Apollonia hieß die Schwester meines Opas, und ich finde diesen Namenwunderbar spannend und außergewöhnlich. Pachomia und Theobalda sind die Namen zweier ehemaliger armen Schulschwestern an der Dachauer Klosterschule, aus der Zeit, als sie noch eine reine Mädchenschule war. Mayerhofer ist einfach ein typischer bayerischer Nachname. Um es den Kindern beim Lesen nicht zu schwer zu machen, wird die Schulmaus im Buch meistens nur „Lina“ genannt.

-Woher stammen die Rezepte im Buch?

Die stammen tatsächlich von mir selbst. In meiner Ausbildung hatte ich an der Universität unter anderem auch das Fach Hauswirtschaftswissenschaften, und ich finde es wichtig, dass die Kinder selbst immer wieder praktisch tätig werden und zusammen mit den Eltern mal etwas kochen oder backen. In den Sommerferien ist für so etwas ja auch endlich mal genügend Zeit.

-Haben Sie ein Lieblingskapitel oder eine Lieblingsgemeinde?

Ich mag das Kapitel über Erdweg sehr gerne, da ich mich gerne an die Gemeinde erinnere, denn ich habe dort mein Referendariat verbracht. In dieser Zeit wurde auch der Museumsverein des Huttermuseums gegründet und es wurde nach einem geeigneten Platz für die Schätze Simon Hutters gesucht. Die jüngste Renovierung des Wirtshauses, bei dem ehrenamtliche Gemeindemitglieder erneut mitgeholfen haben, hat mich sehr beeindruckt.

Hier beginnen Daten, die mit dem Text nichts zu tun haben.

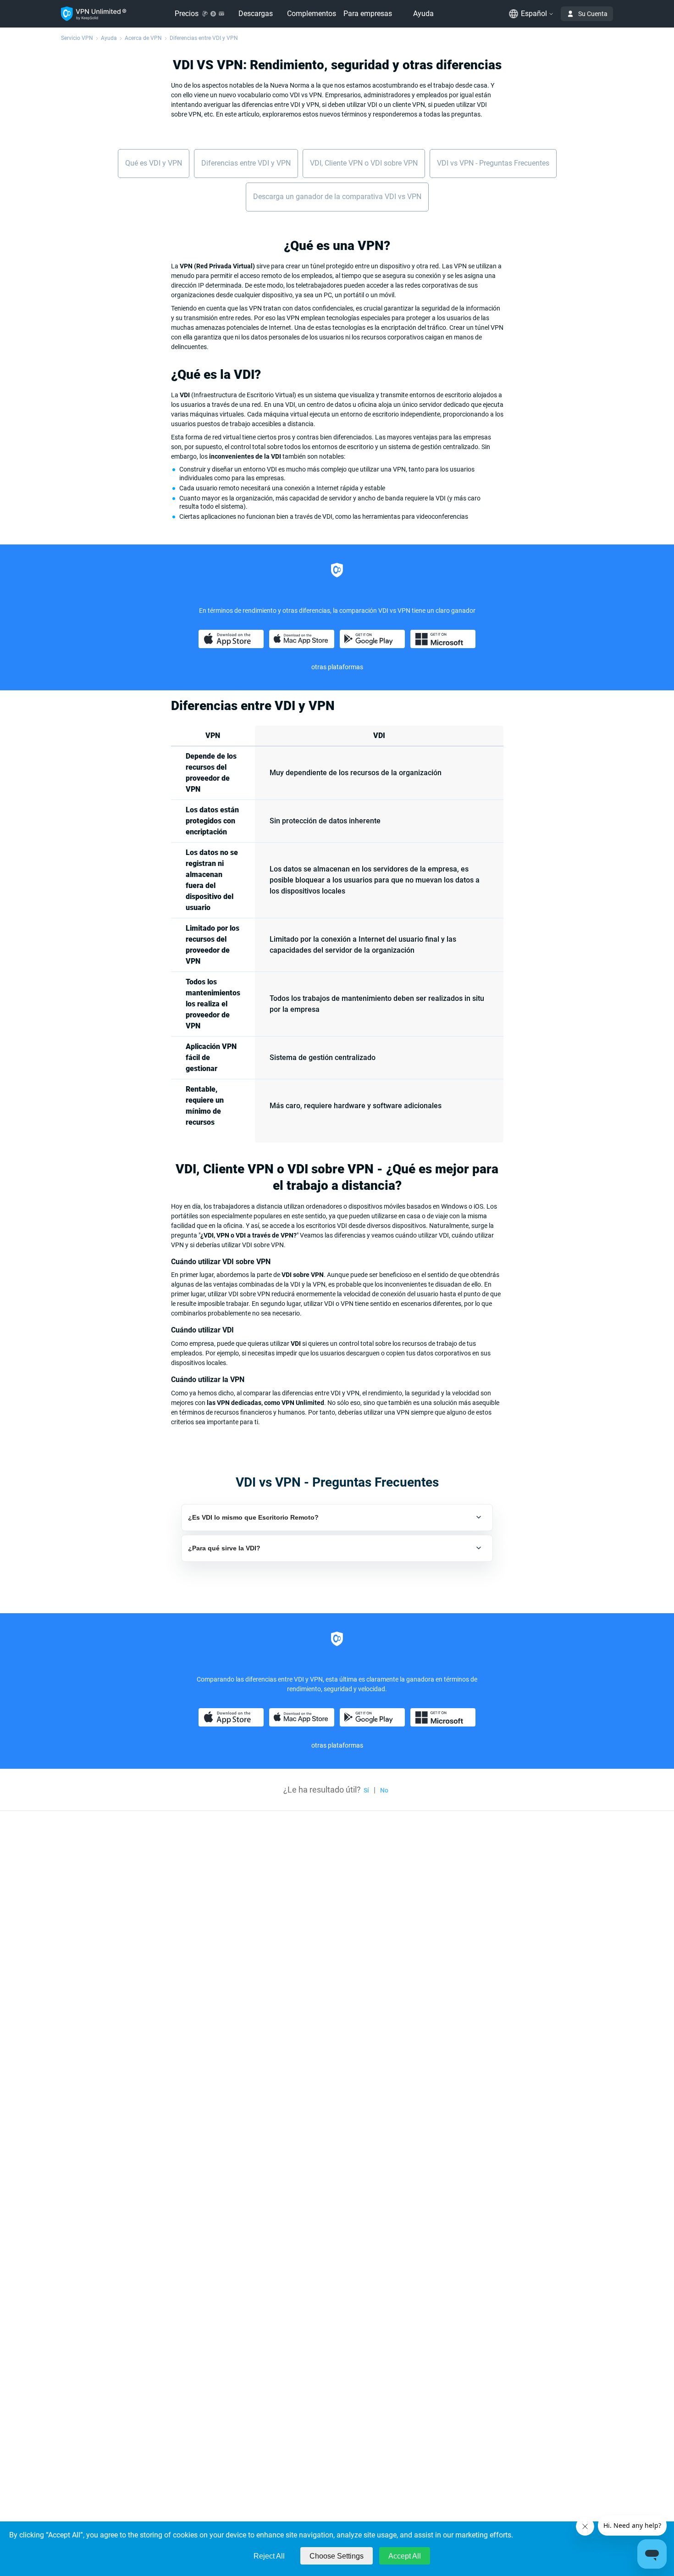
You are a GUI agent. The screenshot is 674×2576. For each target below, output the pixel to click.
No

- Auf welche Schwierigkeiten sind Sie beim Schreiben gestoßen?

Als Lehrerin möchte man den Kindern ja am liebsten in jeder Sekunde etwas Schlaues beibringen. Doch mir war es wichtig, dass die Kinder vor allem auch Spaß am Lesen und Entdecken haben. Also habe ich ganz bewusst zwischen den Kapiteln, in denen die Kinder mit der Schulmaus „Lina“ Neues über eine Gemeinde lernen können, auch Kapitel eingebaut, in denen die Lina wieder in ihre Heimatschule, die Klosterschule, zurückkehrt. Dann backen oder kochen die Mäuse Leckereien, die sie gemeinsam auf Festen verzehren oder sammeln Vorräte für den Winter.